▸ WHAT NEEDS TO BE DONE: The full listing below is to be written out exactly.

▸ PROVIDED INFORMATION:
══════════════════════════════
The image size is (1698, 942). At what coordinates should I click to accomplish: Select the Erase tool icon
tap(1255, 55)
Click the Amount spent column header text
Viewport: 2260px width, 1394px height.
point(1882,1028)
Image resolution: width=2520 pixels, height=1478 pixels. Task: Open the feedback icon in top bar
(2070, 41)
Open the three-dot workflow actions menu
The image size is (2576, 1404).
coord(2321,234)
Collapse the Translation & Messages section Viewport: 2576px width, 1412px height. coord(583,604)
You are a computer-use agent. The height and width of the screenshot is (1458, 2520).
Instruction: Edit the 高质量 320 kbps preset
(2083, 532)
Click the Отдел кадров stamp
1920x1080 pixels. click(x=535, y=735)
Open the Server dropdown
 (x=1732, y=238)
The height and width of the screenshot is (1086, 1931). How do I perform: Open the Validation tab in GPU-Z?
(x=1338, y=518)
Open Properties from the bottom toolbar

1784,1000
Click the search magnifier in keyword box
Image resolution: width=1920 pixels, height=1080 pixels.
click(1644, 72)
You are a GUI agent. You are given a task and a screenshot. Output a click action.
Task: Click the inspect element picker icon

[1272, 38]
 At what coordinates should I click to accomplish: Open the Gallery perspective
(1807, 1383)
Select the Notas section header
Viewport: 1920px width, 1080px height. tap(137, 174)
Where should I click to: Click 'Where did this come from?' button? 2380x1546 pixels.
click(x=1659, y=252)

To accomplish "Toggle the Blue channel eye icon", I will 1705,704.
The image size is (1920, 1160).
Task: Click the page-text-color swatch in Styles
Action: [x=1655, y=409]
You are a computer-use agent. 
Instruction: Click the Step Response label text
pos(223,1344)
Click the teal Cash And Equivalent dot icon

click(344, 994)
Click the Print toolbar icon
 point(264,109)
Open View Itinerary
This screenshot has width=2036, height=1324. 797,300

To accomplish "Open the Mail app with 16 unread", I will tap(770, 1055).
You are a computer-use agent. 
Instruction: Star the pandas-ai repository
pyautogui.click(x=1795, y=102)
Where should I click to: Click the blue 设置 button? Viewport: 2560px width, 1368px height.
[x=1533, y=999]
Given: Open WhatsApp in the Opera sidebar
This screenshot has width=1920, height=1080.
══════════════════════════════
▸ WRITTEN ANSWER:
The image size is (1698, 942). At what coordinates should I click to accomplish: Select the Erase tool icon
tap(1255, 55)
Click the Amount spent column header text
Viewport: 2260px width, 1394px height.
point(1882,1028)
Image resolution: width=2520 pixels, height=1478 pixels. Task: Open the feedback icon in top bar
(2070, 41)
Open the three-dot workflow actions menu
The image size is (2576, 1404).
coord(2321,234)
Collapse the Translation & Messages section Viewport: 2576px width, 1412px height. coord(583,604)
You are a computer-use agent. The height and width of the screenshot is (1458, 2520).
Instruction: Edit the 高质量 320 kbps preset
(2083, 532)
Click the Отдел кадров stamp
1920x1080 pixels. click(x=535, y=735)
Open the Server dropdown
 (x=1732, y=238)
The height and width of the screenshot is (1086, 1931). How do I perform: Open the Validation tab in GPU-Z?
(x=1338, y=518)
Open Properties from the bottom toolbar

1784,1000
Click the search magnifier in keyword box
Image resolution: width=1920 pixels, height=1080 pixels.
click(1644, 72)
You are a GUI agent. You are given a task and a screenshot. Output a click action.
Task: Click the inspect element picker icon

[1272, 38]
 At what coordinates should I click to accomplish: Open the Gallery perspective
(1807, 1383)
Select the Notas section header
Viewport: 1920px width, 1080px height. tap(137, 174)
Where should I click to: Click 'Where did this come from?' button? 2380x1546 pixels.
click(x=1659, y=252)

To accomplish "Toggle the Blue channel eye icon", I will 1705,704.
The image size is (1920, 1160).
Task: Click the page-text-color swatch in Styles
Action: [x=1655, y=409]
You are a computer-use agent. 
Instruction: Click the Step Response label text
pos(223,1344)
Click the teal Cash And Equivalent dot icon

click(344, 994)
Click the Print toolbar icon
 point(264,109)
Open View Itinerary
This screenshot has width=2036, height=1324. 797,300

To accomplish "Open the Mail app with 16 unread", I will tap(770, 1055).
You are a computer-use agent. 
Instruction: Star the pandas-ai repository
pyautogui.click(x=1795, y=102)
Where should I click to: Click the blue 设置 button? Viewport: 2560px width, 1368px height.
[x=1533, y=999]
Given: Open WhatsApp in the Opera sidebar
This screenshot has width=1920, height=1080.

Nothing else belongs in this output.